How ironic. Facilities management spent years distancing itself from cleaning and janitorial services, casting these out as undervalued, commoditised and margin-less activities, in favour of the sparkly lights of workplace management. Then, in a matter of weeks, these services were thrust into the spotlight, front and centre of every corporate’s office re-entry plans.

So, where does the sector go from here? The scale of opportunity for FM teams to demonstrate their value is unprecedented. Yet the chances of squandering that opportunity are of a similar magnitude. Suddenly, cleaning is sound business. Board rooms are empty, but the C-suite has moved workplace to the top of its agenda. Soon, however, it will want data and later it will demand proof.

The initial data from Leesman’s assessment of employees’ home-based experience suggests that employees have adapted well to their new settings. More than three in four (77.5 per cent) of the first 10,000 employee respondents report that their home environments enable them to work productively. Compare this with our corporate office survey data where only 62.8 per cent of respondents can say the same for their office workplace.

Perhaps, however, this says more about the quality of the experience that the average corporate office provides, and casts doubt over whether these spaces are really designed for the employee and their role.

The corporate office has a new competitor on the block: employees’ own homes. And for corporations, that’s an attractively cheap alternative to upward-only rents and service charges.

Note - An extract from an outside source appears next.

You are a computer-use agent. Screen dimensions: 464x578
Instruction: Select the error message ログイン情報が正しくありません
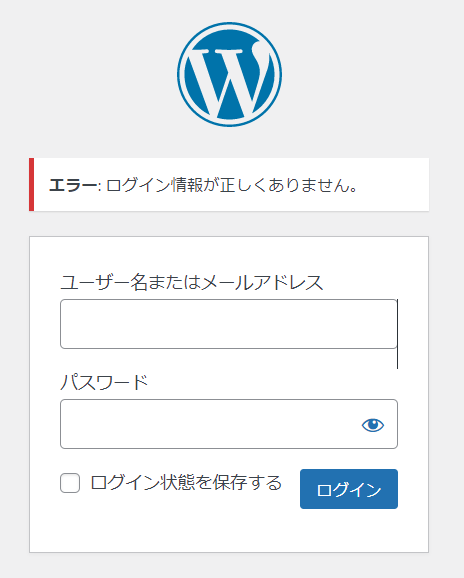[231, 185]

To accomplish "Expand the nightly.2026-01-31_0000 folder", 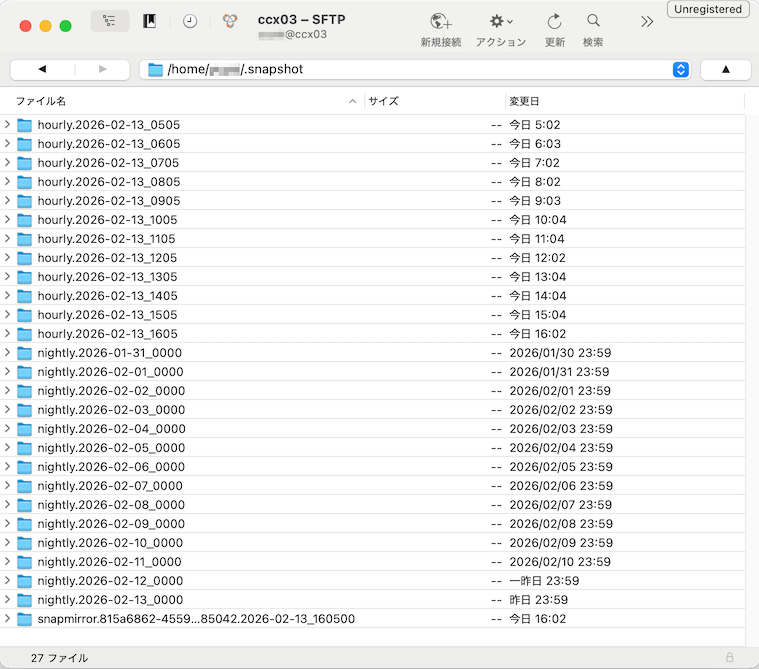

But, before anyone signs an execution warrant for the workplace, they ought to hear the whole story. A deeper look into Leesman’s new data reveals that home working suits certain activities crucial to the vast majority of today’s workforce. For example, people do a lot of individual focused work. In our office-based index of 740,000+ responses, 91 per cent of employees describe this activity as important. And despite the shift to home working, people’s roles haven’t changed. In the home working data, 91 per cent of respondents claim that individual focused work is important. Yet 87 per cent of home workers report that their home environment supports this activity, while 78 per cent of office workers feel the same way about their workplace. We might infer from this that the home offers fewer interruptions and that employees benefit from exercising greater control over their space and schedule.

It’s a similar story for work activities such as meetings. Home-based employees feel considerably better supported than their office-based counterparts when it comes to planned meetings (+12.9 per cent) and video conferences (+28.4 per cent). Perhaps this is down to the Zoom revolution. As the only way for colleagues to stay connected while socially distancing, video conferencing tools have surged in popularity since March.

However, our research also bares the inherent limitations of video conferencing and home working more generally. The data suggests that employees working from home feel far less able to learn from others and interact with colleagues. Zoom calls have their advantages, but they will never replace those precious few minutes before and after a face-to-face meeting. There’s a lot of cynicism for so-called ‘water cooler moments’ – much of it justified – but it is undeniable that bringing colleagues together under one roof creates more opportunities for interaction, socialising, collaboration (spontaneous or otherwise) and team learning.

Our home working survey has almost reached 50,000 responses. When it does, we will have more insights into this mass home working experiment. Already, however, our data has revealed some urgent pressure points. As organisations form their back-to-work strategies to minimise the spread of COVID-19, FM departments will need the data to determine why their colleagues want to return to the office and what support they will need when they get there. At a moment when millions of people are rushing to conclusions about the new normal, and plenty of workplace vendors are flogging their products, knee-jerk decisions could prove to be the FM department’s undoing. Not following the data will tear up years of carefully considered progress in workplace.